The first part of the dissertation illustrates that phosphate is a noncompetitive inhibitor for Streptomyces griseus aminopeptidase (sAP) between pH 5.85 and 9.0. The K_i of phosphate increased at higher pH values. A plot of pH versus pK _i reveals a pK_a of 7.05, likely due to ionization of H₂PO₄−. This noncompetitive inhibition pattern indicates that phosphate binding to sAP in solution is different from that proposed in the crystal structure, where phosphate was shown to bridges the two Zinc ions. Fluoride uncompetitively inhibits sAP from pH 5.5 to 9.0, with K_i being 3.72 ± 0.52 mM at pH 5.5 and 43.6 mM ± 0.91 at pH 9.0. A pK _a of approximately 6.2 was observed, likely due to a coordinated water.

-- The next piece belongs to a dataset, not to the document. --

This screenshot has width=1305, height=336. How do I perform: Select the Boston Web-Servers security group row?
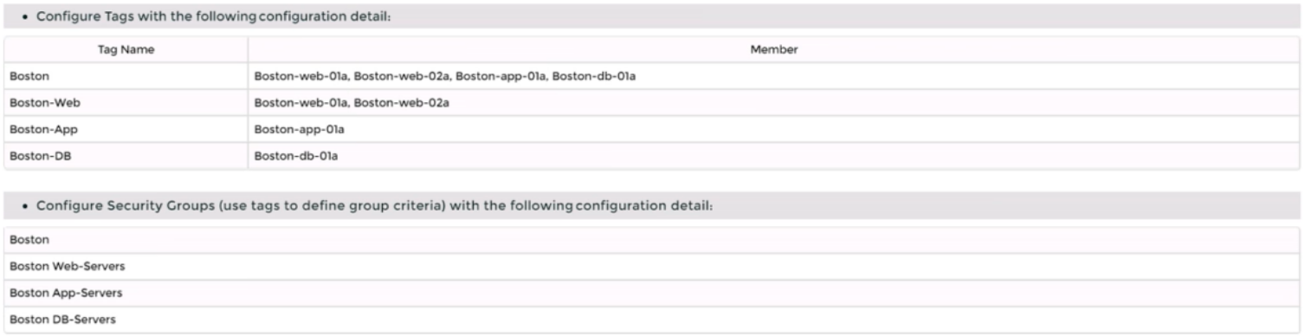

Paramagnetic effect on 31NMR relaxation of phosphate binding to CoZn-sAP indicates that only one phosphate is bound to sAP, which is at a minimum of 4.1 Å from the metal center. Along with chemical modification studies these results demonstrate that the phosphate-binding site is Arg-202 and that this residue plays an important role in the action of sAP.; The second part of the dissertation describes the catalytic mechanism of the prolyl oligopeptidase (POP) from the hyperthermophilic archaeon Pyrococcus furiosus (Pfu), which was investigated in both H₂O and D₂O toward the cleavage of Z-Ala-Pro- pNA and Z-Gly-Pro-pNA. The pH-rate profiles show a double sigmoidal pattern for the hydrolysis of Z-Gly-Pro pNA, which displayed pK_a's of 4.25 ± 0.31, 7.15 ± 0.13, and 9.07 ± 0.12. The temperature dependence of the p K_a values revealed a ΔH_ioniz of ∼4.7 kJ/mol for pK_es1 and ∼23 kJ/mol for p K_es2, suggesting that an aspartic acid deprotonation represents the first pK_a in the pH-rate profile and a imidazole deprotonation represents the second pK_a. A model has been constructed for Pfu POP based on crystal structure of porcine POP via sequence alignment, and is used for the discussion of the POP mechanism. Through site directed mutagenesis an active site tyrosine been changed independently to phenylalanine, showing a 42-fold decrease in k_cat suggesting that the role of Tyr-401 functions in substrate rearrangement.